_What to work on_
For the material that follows, return exactly the lines from the one with "日本大学医学部内科学系糖尿病代謝内科学分野 (800, 772)" through the one with "2013 (970, 420)", both ends included.
....
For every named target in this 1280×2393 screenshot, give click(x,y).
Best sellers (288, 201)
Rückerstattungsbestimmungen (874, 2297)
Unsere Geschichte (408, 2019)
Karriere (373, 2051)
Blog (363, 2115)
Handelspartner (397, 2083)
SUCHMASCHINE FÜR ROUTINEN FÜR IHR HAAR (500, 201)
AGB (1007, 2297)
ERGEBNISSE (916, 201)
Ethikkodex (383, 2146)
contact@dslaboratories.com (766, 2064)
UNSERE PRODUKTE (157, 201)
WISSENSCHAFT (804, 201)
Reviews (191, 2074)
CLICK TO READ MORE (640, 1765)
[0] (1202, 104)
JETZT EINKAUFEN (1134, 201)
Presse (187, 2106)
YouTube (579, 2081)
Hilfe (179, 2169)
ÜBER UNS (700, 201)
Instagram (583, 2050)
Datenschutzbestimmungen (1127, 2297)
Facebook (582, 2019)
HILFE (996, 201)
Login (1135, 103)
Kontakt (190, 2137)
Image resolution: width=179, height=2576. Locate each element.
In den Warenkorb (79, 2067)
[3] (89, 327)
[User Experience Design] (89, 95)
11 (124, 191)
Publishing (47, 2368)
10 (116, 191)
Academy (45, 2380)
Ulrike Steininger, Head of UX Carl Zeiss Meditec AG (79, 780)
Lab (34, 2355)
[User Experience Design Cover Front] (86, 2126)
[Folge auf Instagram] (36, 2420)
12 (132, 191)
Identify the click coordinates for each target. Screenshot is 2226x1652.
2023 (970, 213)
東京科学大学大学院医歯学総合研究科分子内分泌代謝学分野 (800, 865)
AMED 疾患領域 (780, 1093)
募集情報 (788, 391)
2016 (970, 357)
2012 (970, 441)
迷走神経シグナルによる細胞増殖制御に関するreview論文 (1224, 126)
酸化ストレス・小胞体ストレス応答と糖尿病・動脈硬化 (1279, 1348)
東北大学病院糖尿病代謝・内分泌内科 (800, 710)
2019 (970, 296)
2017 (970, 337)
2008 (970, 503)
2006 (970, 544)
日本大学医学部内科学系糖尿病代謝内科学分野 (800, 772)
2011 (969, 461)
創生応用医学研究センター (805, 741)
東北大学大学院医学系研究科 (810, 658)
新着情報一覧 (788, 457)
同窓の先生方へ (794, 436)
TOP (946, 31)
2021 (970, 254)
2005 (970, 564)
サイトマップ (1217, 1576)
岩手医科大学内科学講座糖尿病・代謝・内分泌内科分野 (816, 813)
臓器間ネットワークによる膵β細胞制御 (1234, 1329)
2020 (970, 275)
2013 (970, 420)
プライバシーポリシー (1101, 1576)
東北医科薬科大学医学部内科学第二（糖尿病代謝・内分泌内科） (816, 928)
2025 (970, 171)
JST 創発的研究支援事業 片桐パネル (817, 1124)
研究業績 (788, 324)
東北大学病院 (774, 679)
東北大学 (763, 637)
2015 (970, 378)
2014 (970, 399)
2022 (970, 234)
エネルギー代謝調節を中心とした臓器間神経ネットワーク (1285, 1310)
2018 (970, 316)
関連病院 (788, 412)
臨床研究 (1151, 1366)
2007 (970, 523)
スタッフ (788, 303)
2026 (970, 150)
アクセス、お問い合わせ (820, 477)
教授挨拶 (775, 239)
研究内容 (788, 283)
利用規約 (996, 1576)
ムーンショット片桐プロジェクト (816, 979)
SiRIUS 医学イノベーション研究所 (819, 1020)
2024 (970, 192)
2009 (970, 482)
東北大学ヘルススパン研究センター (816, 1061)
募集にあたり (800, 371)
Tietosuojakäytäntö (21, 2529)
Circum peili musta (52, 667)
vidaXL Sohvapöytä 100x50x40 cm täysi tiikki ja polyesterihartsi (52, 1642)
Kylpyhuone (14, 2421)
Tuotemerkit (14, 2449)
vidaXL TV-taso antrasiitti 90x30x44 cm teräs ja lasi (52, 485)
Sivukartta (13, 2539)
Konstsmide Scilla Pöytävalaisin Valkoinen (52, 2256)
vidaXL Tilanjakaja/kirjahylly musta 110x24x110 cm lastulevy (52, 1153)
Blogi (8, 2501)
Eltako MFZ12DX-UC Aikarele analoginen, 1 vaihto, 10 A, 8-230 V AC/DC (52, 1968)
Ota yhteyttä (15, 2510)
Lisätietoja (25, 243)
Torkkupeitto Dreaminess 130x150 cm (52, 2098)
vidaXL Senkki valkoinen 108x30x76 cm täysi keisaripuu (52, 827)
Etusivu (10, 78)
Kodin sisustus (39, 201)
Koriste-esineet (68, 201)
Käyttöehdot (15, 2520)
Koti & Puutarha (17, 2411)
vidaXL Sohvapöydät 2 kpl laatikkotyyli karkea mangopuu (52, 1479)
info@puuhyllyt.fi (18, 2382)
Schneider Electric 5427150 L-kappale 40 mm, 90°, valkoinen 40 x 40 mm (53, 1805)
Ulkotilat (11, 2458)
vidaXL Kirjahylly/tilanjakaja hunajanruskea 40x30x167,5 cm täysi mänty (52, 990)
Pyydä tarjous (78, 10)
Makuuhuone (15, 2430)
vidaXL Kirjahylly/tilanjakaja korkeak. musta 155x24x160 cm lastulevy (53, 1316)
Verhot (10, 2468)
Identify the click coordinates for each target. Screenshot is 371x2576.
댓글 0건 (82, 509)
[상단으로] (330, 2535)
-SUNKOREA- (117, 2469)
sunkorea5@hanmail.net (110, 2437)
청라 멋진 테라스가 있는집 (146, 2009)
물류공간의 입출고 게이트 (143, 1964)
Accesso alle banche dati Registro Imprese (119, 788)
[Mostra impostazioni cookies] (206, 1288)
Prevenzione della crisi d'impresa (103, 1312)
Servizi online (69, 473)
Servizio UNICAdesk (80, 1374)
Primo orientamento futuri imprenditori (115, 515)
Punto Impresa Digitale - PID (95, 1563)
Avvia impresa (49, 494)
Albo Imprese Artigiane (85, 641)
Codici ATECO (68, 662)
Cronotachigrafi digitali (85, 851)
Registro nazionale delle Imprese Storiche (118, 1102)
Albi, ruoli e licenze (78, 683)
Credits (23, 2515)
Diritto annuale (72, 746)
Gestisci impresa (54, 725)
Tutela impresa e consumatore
....
_Response to the task_
日本大学医学部内科学系糖尿病代謝内科学分野 (800, 772)
2011 (969, 461)
創生応用医学研究センター (805, 741)
東北大学大学院医学系研究科 (810, 658)
新着情報一覧 (788, 457)
同窓の先生方へ (794, 436)
TOP (946, 31)
2021 (970, 254)
2005 (970, 564)
サイトマップ (1217, 1576)
岩手医科大学内科学講座糖尿病・代謝・内分泌内科分野 (816, 813)
臓器間ネットワークによる膵β細胞制御 (1234, 1329)
2020 (970, 275)
2013 (970, 420)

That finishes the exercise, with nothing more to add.